Whoever actually said it, you get the idea.

Part of the problem is in the very nature of the math involved, which is based on the most difficult variant of the most difficult variety of an already excruciating branch of mathematics known as differential equations: nonlinear partial differential equations. Take an equation with multiple variables (say velocity, viscosity, temperature, and area) and then add in a bunch of derivatives of those variables. (A derivative, which is the fundamental concept of calculus, takes a variable and then restates that variable as its rate of change. So: the derivative of my location in three-dimensional space corresponds to how that location is changing through time.)

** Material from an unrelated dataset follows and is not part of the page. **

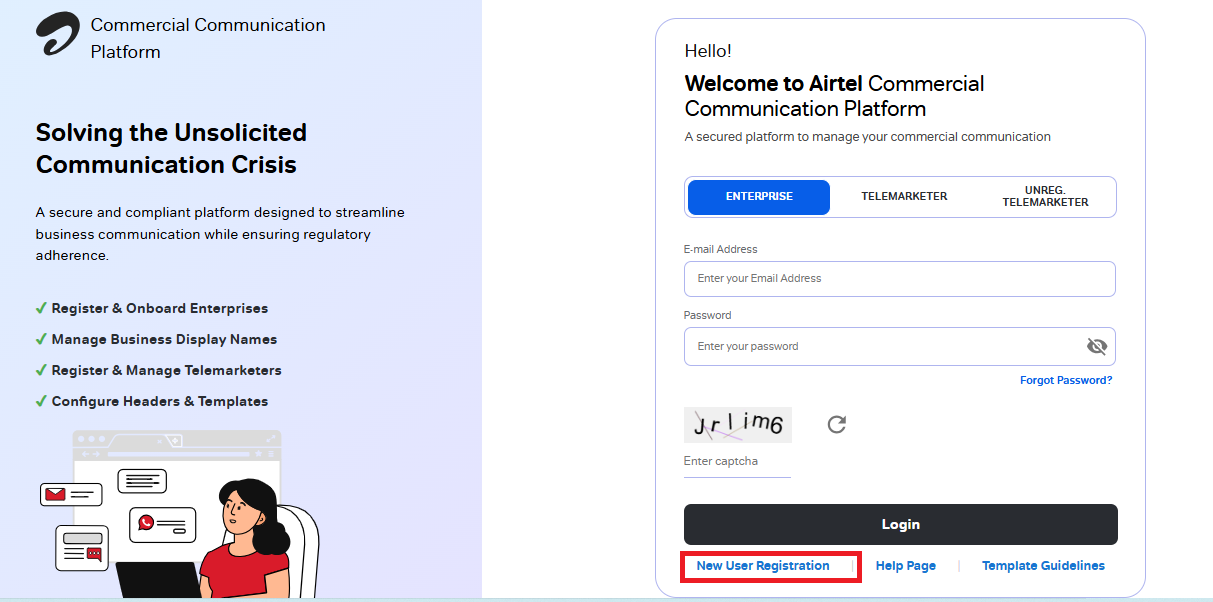This screenshot has height=602, width=1213.
Task: Open the Help Page
Action: point(905,565)
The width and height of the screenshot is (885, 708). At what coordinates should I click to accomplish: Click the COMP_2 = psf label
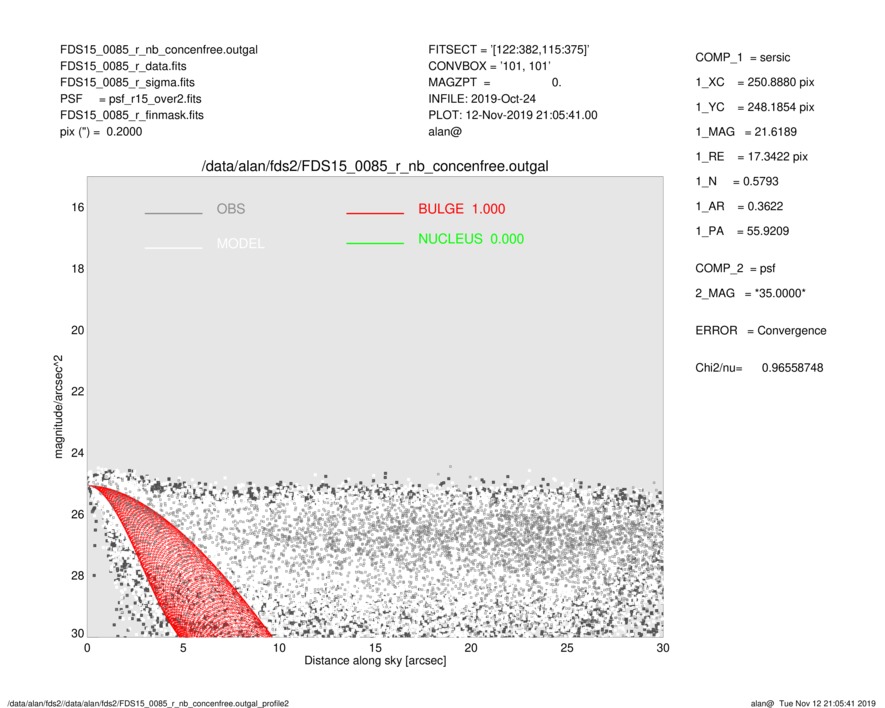[735, 268]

Differential equations involving only a single variable are holy terrors, while multivariable differential equations, or partial differential equations, are a near-psychedelic experience. Here, as employed by the Navier-Stokes equations, they're even worse because they're non-linear, which means that they output values that are not directly proportional to their inputs.

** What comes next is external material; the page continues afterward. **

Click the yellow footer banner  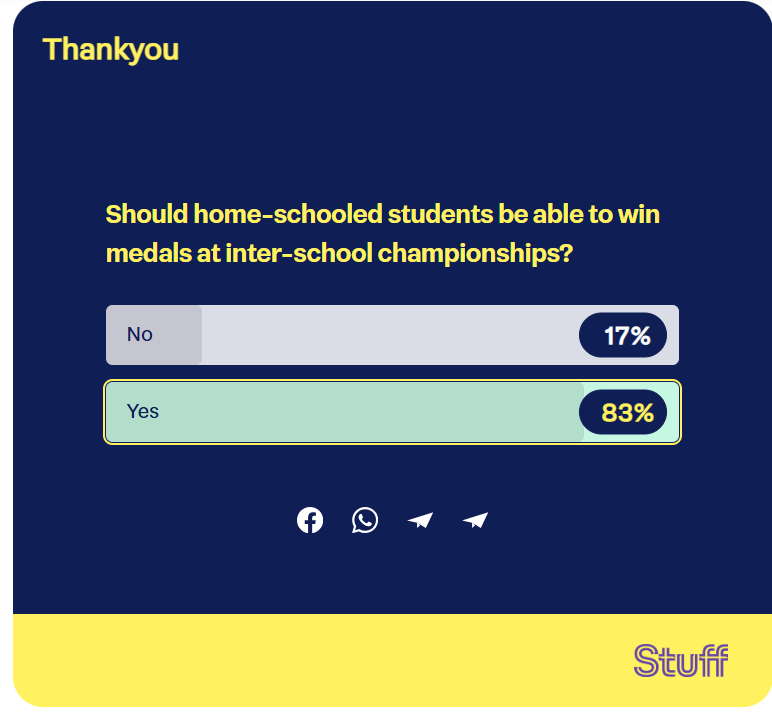pos(392,660)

In the most general sense, if I were to take a variable x and for every input value, I doubled it, that would be linear. If I were to take each of those input values and, say, multiplied them by themselves three times, that would be non-linear. An exponential increase is non-linear. So, it's easy to see how non-linearity can make for some very extreme situations with even the most gradual increases of the input value.

Solving an equation like this becomes a really unfriendly thing really fast, especially to computers. Simulating the most basic real-world turbulence is computationally taxing, which makes simulating a great deal of real-world phenomena computationally prohibitive or at least very intense—examples range from the field equations behind Einstein's general theory of relativity to models of biological neurons to waves of water.

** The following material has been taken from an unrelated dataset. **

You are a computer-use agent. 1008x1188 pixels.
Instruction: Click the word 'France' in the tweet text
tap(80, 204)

Physically, what happens within an eddy line is that as vortices form, they interact with other vortices, with the result being shear. Shear produces more eddies and more vortices, albeit at smaller and smaller scales. Eventually, these vortices shrink to molecular scales and diffuse, thanks to viscosity. The seemingly endless self-similar vortex replication is broken. Fluids don't just explode.

But we don't really have a good way of explaining that mathematically or, in a sense, physically. While we can come up with a good statistical model for the dissipation of turbulence, there is no theoretical formulation to match. The solutions determine the problem. Eventually, the tiny fists of a heart murmur lose steam, which is a good thing, but deep inside the rumble a mystery persists.